Sunday, September 28, 2008

I know. But there is just so much to do before I wing away. After spending a week simply being exhausted, I've decided to pace myself better. I've done a test pack and need to do some shifting about. I may finish the pair of socks I'm knitting before I leave, so I've pulled out another couple of skeins of sock wool. They are light and squooshable. My GP had all the paperwork straightened out for my meds and I came home with a shopping bag full and a bill for $400.

Meanwhile we bypassed spring and are in 25C, breezy sunshine. I mowed the lawn after I had an idea about how to get the mower to start easier. I left it out in the sun for several hours and it started on the first pull. Used the clippings to mulch the strawberries (all in bloom) and the potatoes (first leaves up). The asparagus at left is one day's cutting and there will be that much again tomorrow. My grafted apple tree has blossoms on one of its twigs but the dwarf heritage ones just have leaves. I need to lay a new drip irrigation hose through the asparagus and meandering around till it comes through what is now spinach and silver beet to meet the one coming from the potato bed. This is the time of year I love my garden and it is really hard to think I'll be leaving it for 2 of its best months. The wisteria is blooming and I cleaned out a lot of ivy around the front of the house (and I broke out in a rash on each arm despite long sleeves and gloves). The house-sitter says she doesn't mind gardening so it should at least be tidy when I get home. Since I'll be planting later I might try corn which I usually don't have room for. Let's hope we don't have drought as bad this year; we've had irregular rains but rains nonetheless.
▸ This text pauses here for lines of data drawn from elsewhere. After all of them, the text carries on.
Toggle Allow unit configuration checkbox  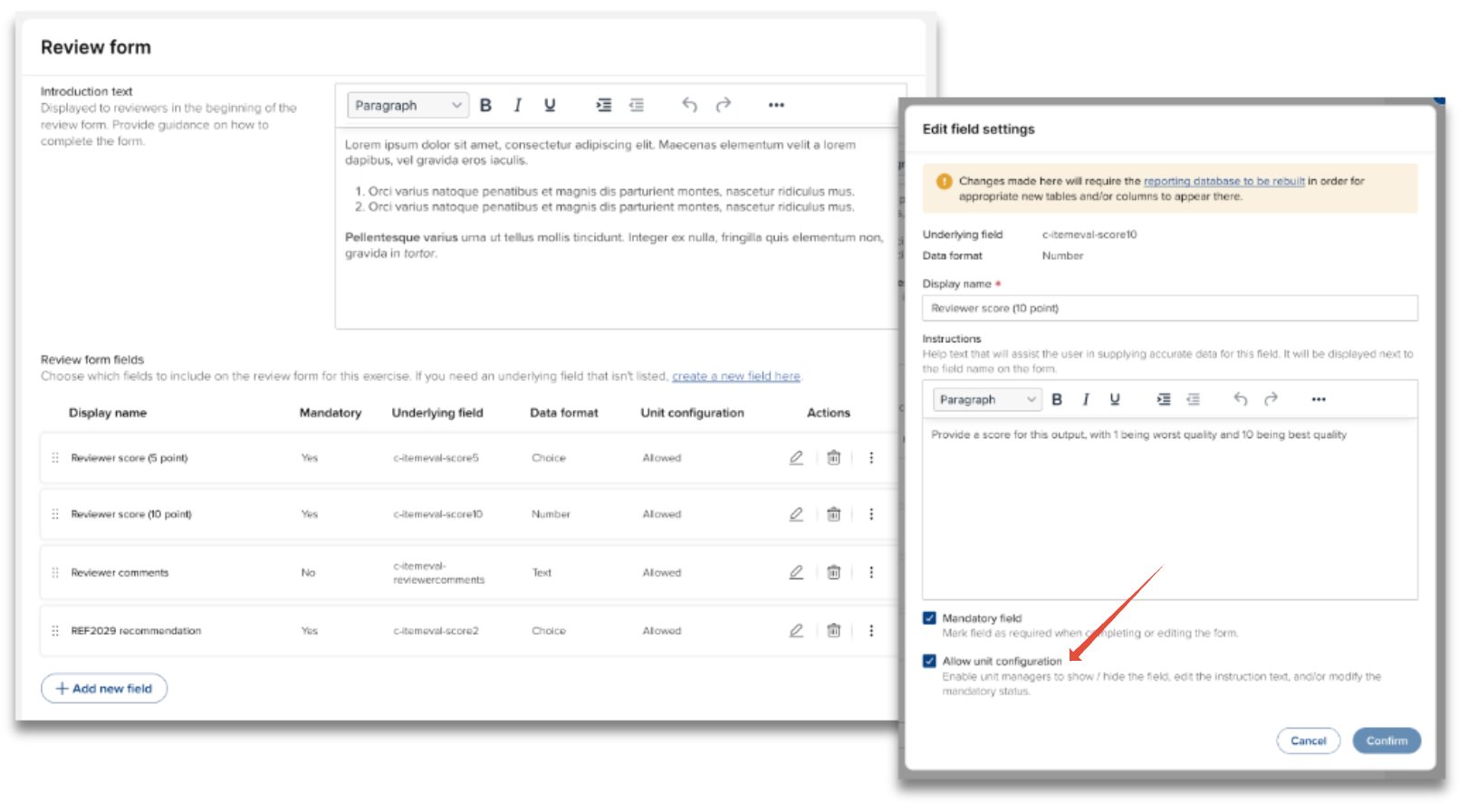tap(929, 661)
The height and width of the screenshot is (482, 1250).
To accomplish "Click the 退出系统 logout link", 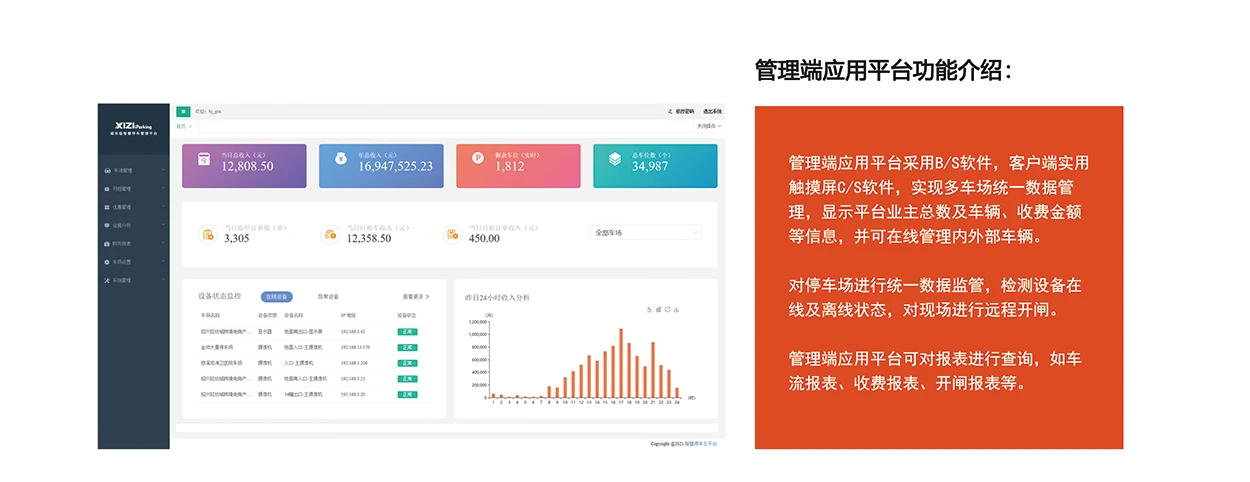I will pos(711,112).
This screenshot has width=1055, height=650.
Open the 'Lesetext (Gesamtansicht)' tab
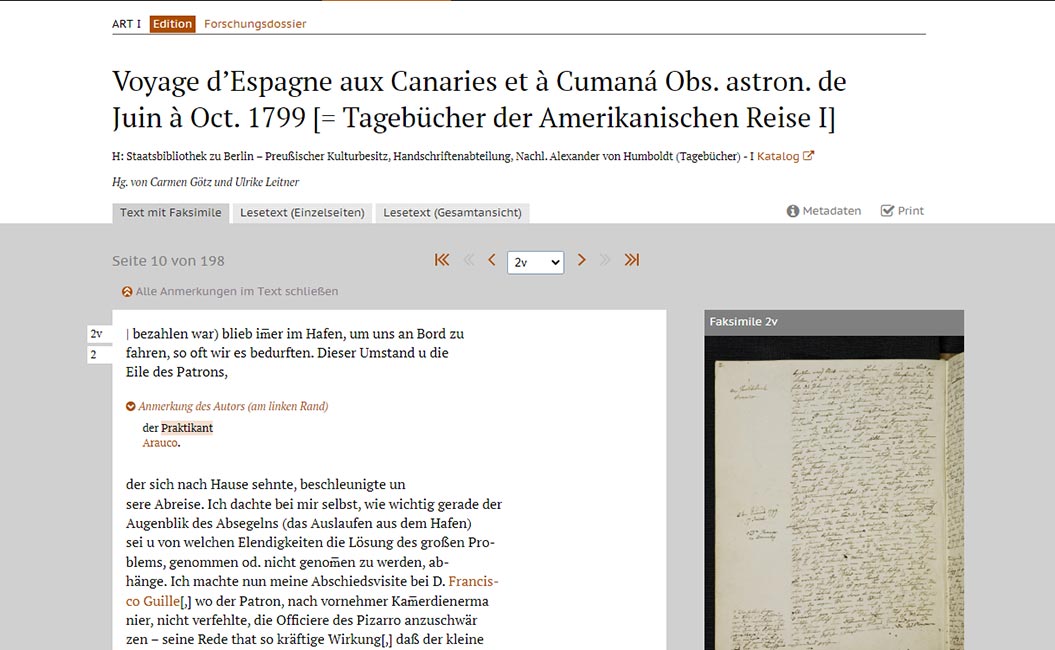pyautogui.click(x=451, y=212)
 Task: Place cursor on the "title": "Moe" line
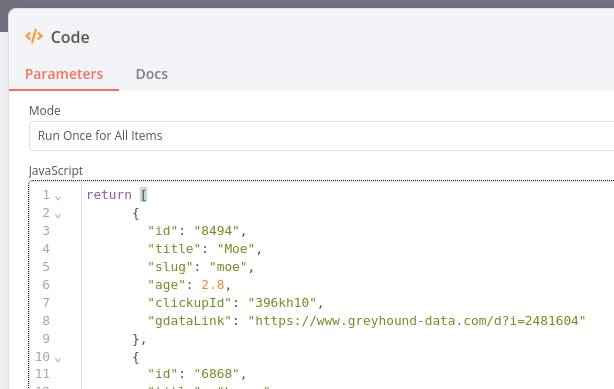pyautogui.click(x=204, y=249)
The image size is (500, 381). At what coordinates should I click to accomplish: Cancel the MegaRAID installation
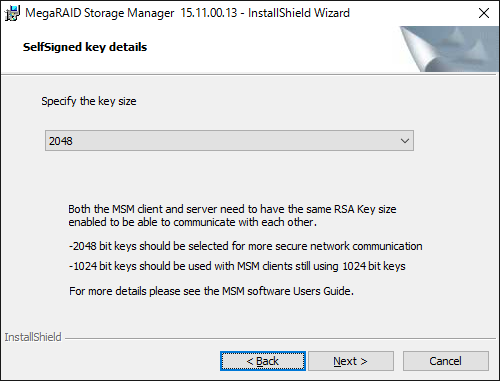tap(446, 361)
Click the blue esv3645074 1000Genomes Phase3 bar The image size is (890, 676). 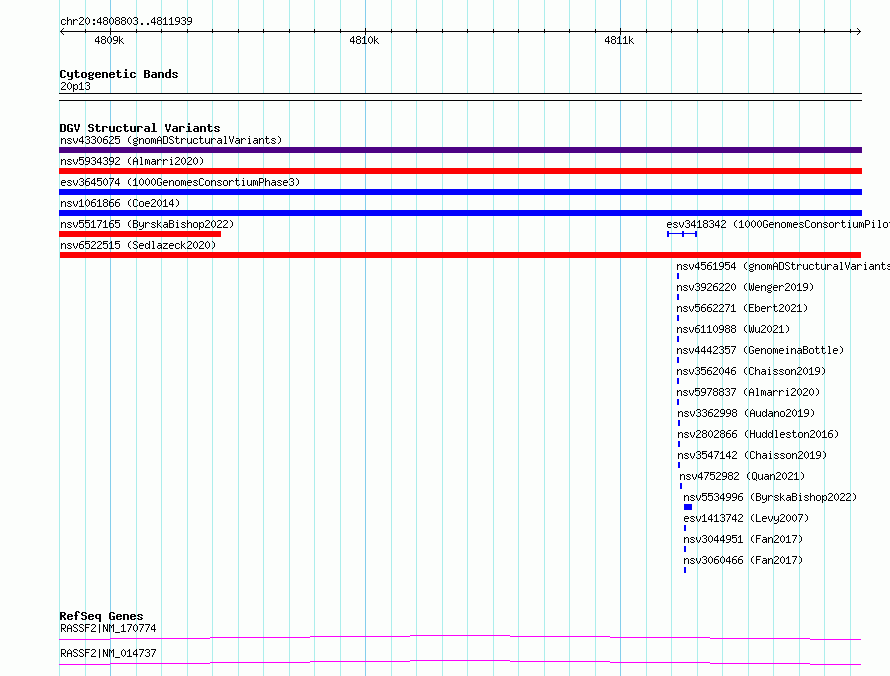click(x=460, y=192)
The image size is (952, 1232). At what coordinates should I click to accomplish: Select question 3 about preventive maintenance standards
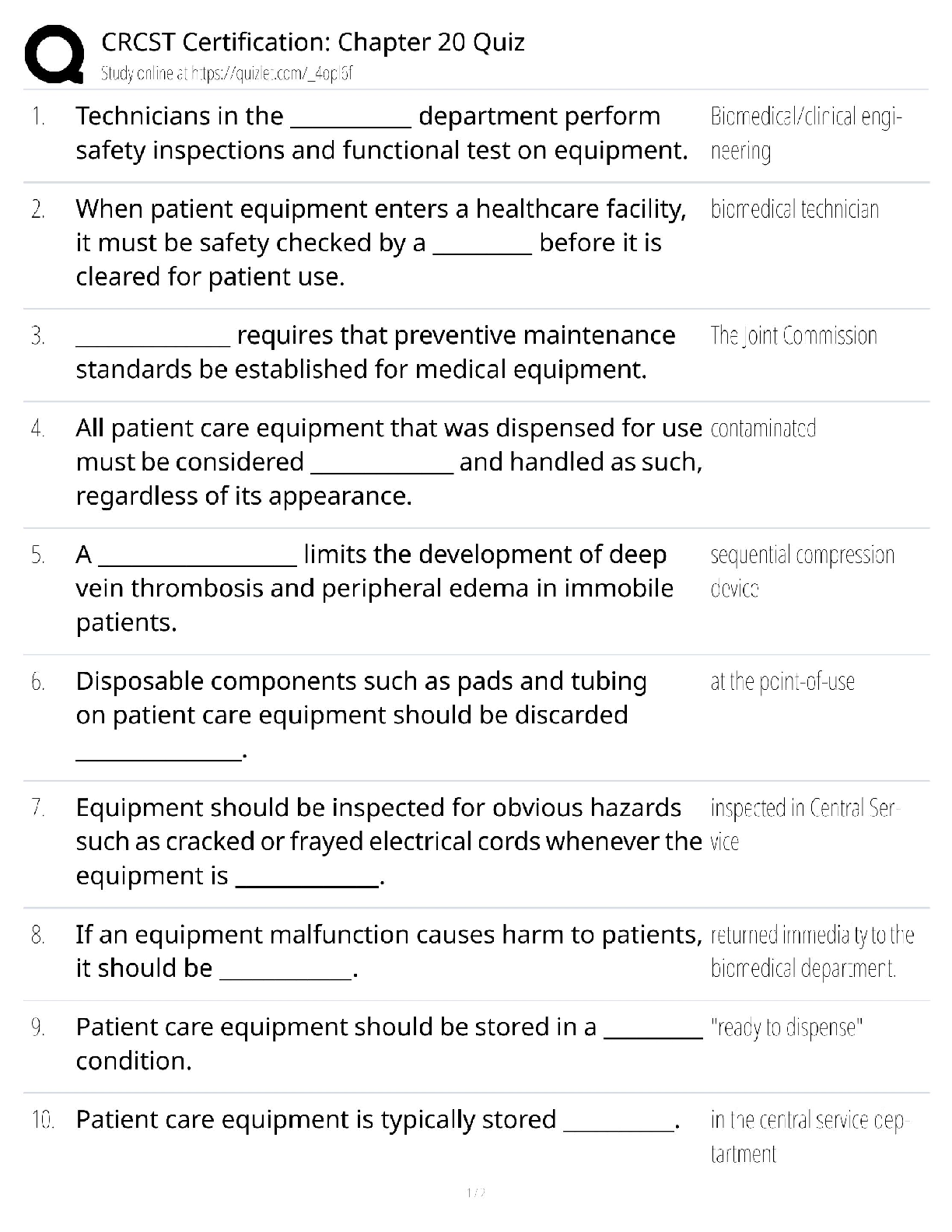pos(375,352)
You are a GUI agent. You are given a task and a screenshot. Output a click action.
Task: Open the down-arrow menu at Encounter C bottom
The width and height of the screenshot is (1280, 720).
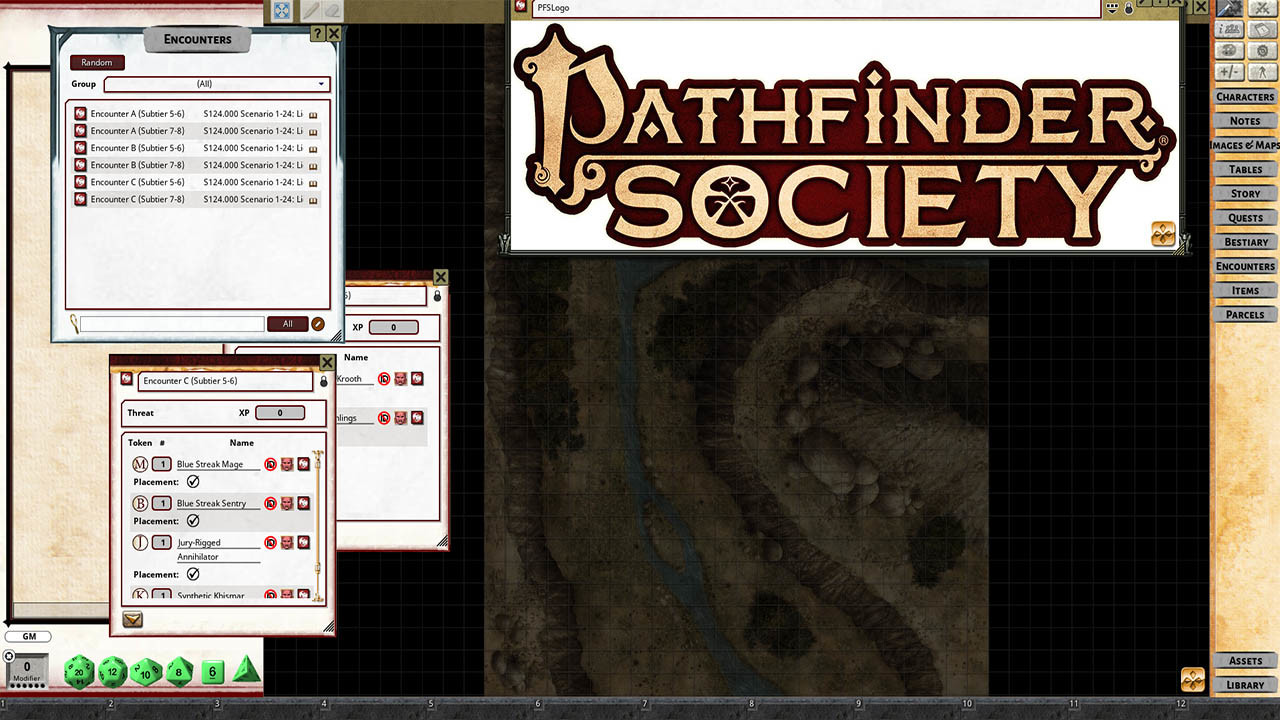point(132,620)
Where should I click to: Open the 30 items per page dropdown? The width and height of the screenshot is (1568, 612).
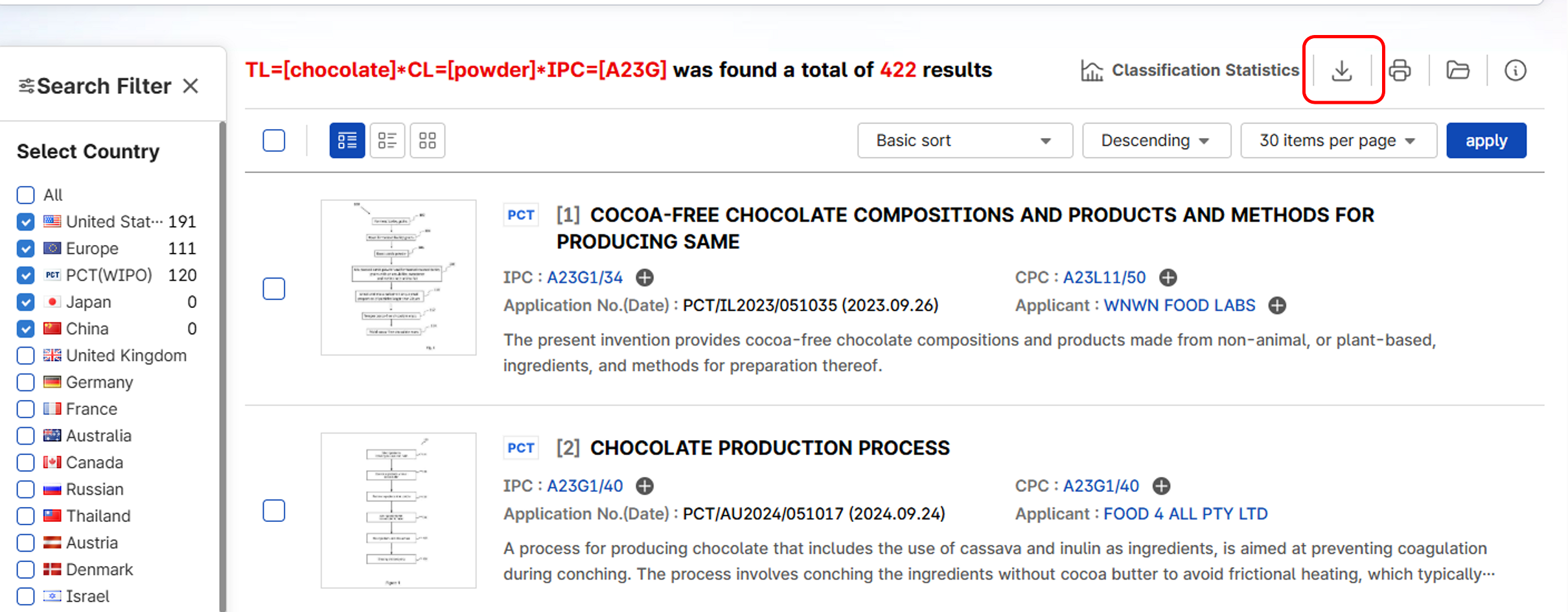tap(1338, 141)
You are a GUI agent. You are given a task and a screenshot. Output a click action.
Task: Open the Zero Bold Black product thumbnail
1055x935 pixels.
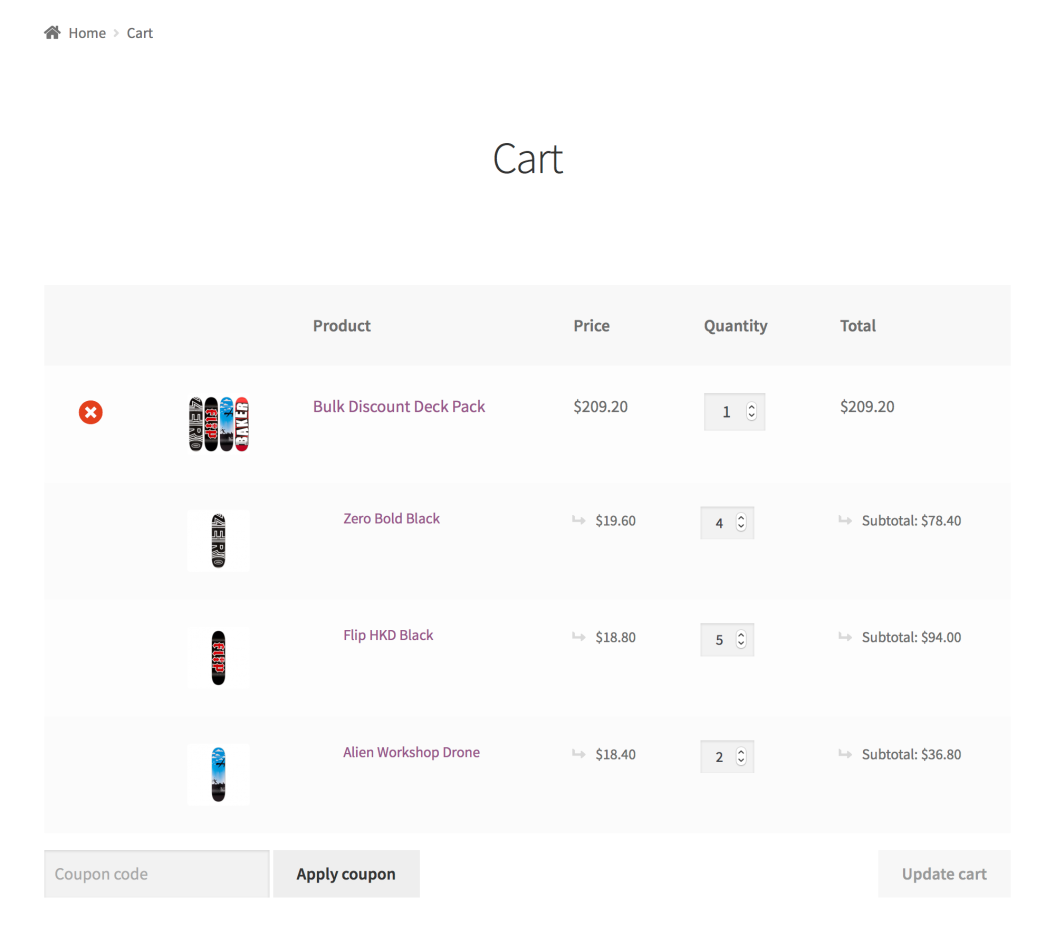tap(218, 540)
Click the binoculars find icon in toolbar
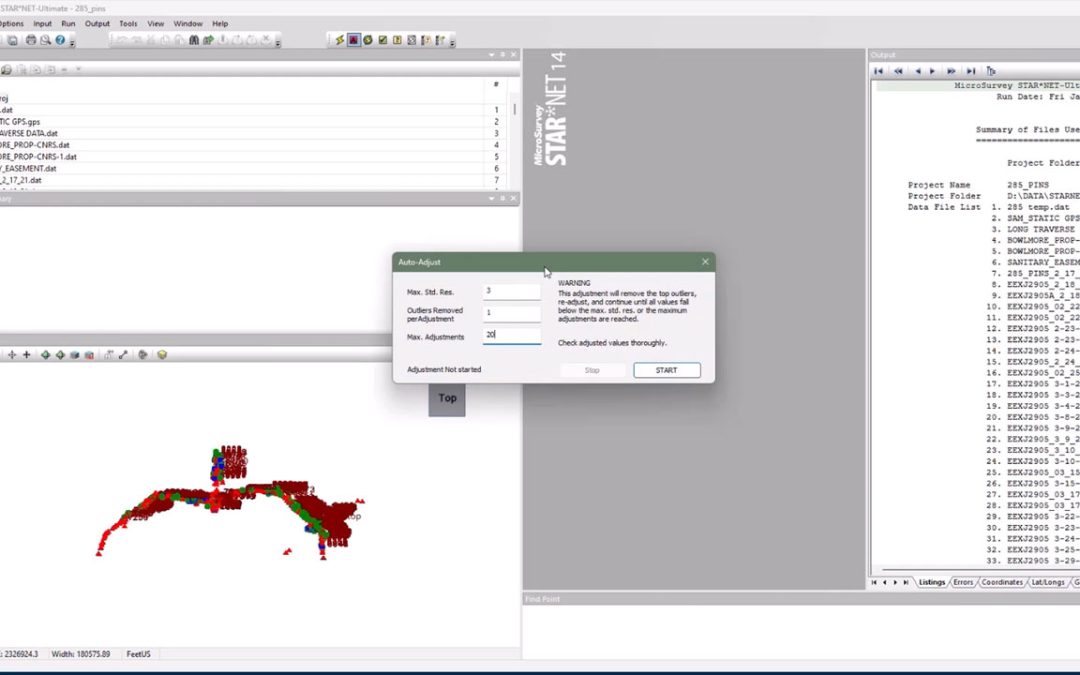The image size is (1080, 675). [x=194, y=40]
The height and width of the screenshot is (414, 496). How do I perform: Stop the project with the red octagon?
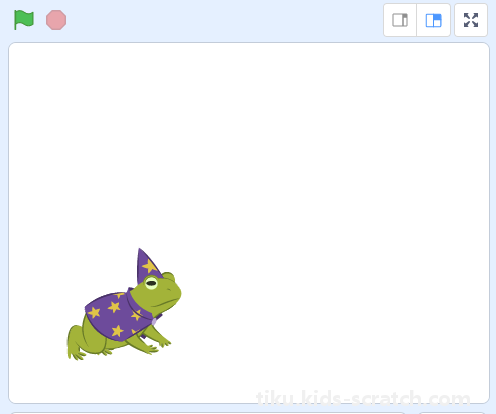[56, 20]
The warm weather and open windows have made the Imp full of beans and she woke me up about 15 times in the night. She is now dead to the world in her cubby and could barely rouse herself for a meal of grass. I want to come back as my cat.

Saturday, September 20, 2008

Swan not-news: They lost to the Bulldogs but then they play a lot dirtier than we do. There were an awful lot of high tackles and other misdemeanors which the umps didn't see, and we couldn't kick straight to save out lives. So I don't have to think about footy until I get back. We will be going through rebuilding for several more seasons as our older players retire, so matches in the future may be painful to watch.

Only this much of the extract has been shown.